══ Records for the exercise ══

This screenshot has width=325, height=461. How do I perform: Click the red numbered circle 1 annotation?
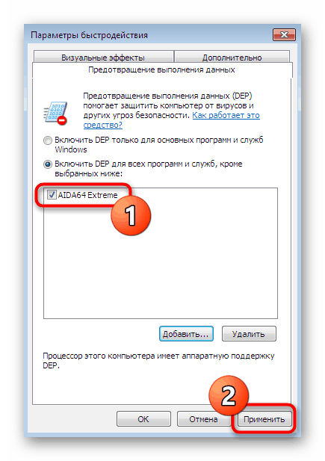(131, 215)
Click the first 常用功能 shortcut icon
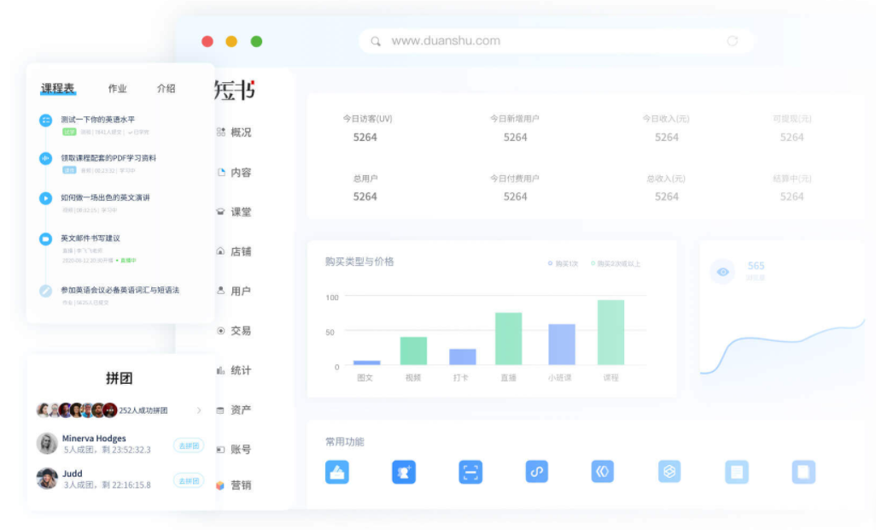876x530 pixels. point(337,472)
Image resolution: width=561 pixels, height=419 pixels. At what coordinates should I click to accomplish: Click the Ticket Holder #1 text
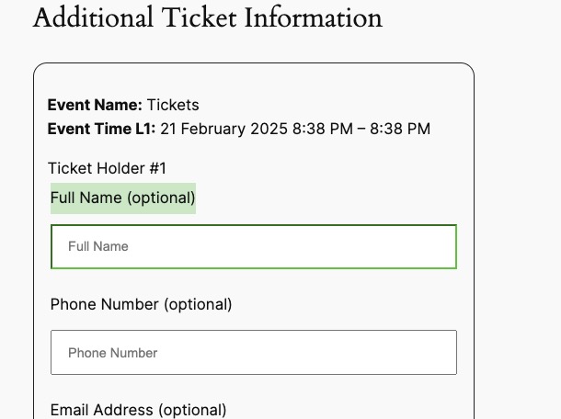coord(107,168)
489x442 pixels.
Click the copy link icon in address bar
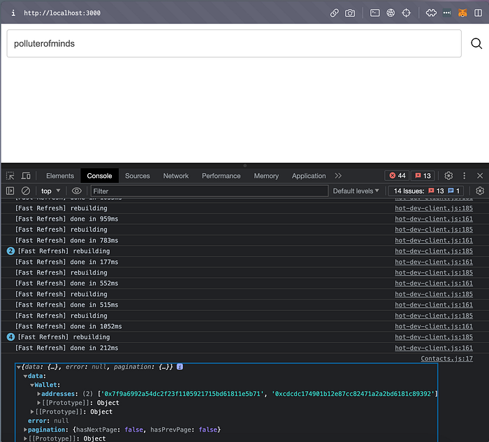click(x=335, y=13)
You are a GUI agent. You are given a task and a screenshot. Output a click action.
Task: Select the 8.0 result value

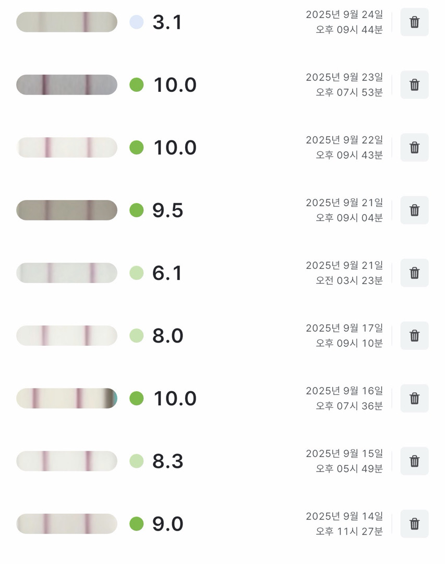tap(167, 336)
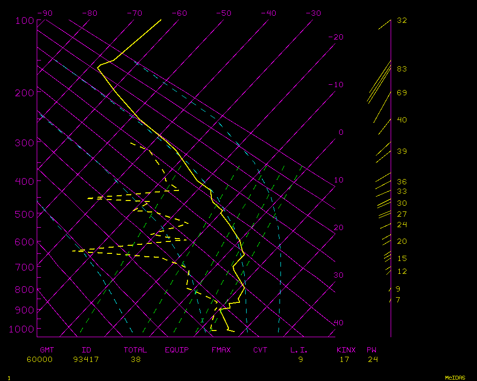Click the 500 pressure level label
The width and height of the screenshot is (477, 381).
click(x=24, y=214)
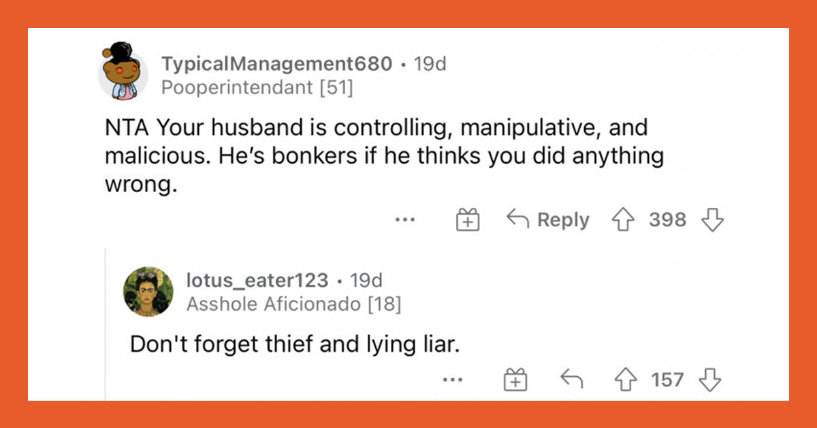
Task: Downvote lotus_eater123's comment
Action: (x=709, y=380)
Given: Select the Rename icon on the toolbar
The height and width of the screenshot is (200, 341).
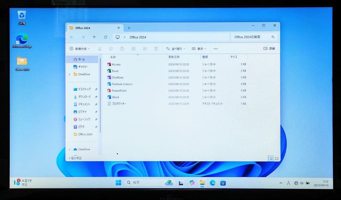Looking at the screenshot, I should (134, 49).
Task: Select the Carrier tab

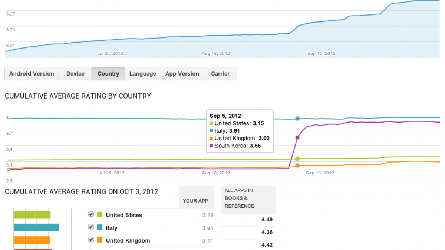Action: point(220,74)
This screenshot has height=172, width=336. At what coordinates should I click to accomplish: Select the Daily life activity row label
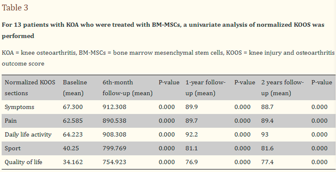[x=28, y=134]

═══
══ Records for the exercise ══

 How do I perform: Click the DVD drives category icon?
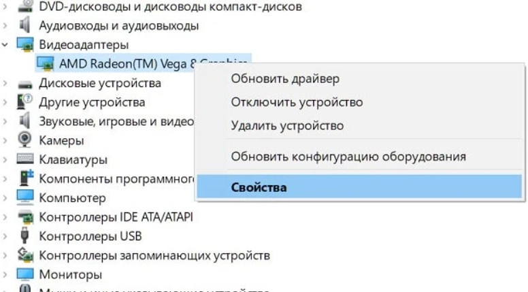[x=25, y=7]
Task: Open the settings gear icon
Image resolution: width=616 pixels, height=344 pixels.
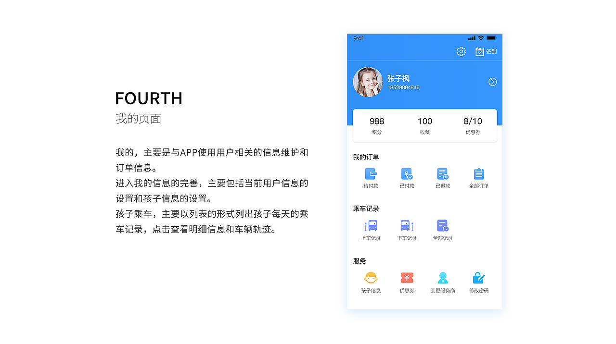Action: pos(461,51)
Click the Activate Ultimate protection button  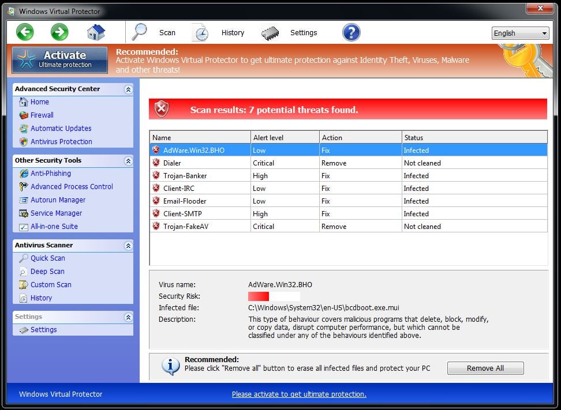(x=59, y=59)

═══

### Your assignment
Above are some records. Reproduce the lines from the one with "This screenshot has width=325, height=461." down to the one with "You are a GUI", keeping both, and leave every picture out.

### Exercise response
This screenshot has width=325, height=461. How do I perform: Click the red numbered circle 1 annotation?
(131, 215)
Click the first 常用功能 shortcut icon
876x530 pixels. point(337,472)
Image resolution: width=561 pixels, height=419 pixels. At what coordinates should I click to accomplish: Click the Ticket Holder #1 text
coord(107,168)
489x442 pixels.
Click the copy link icon in address bar
click(x=335, y=13)
You are a GUI agent. You are given a task and a screenshot. Output a click action.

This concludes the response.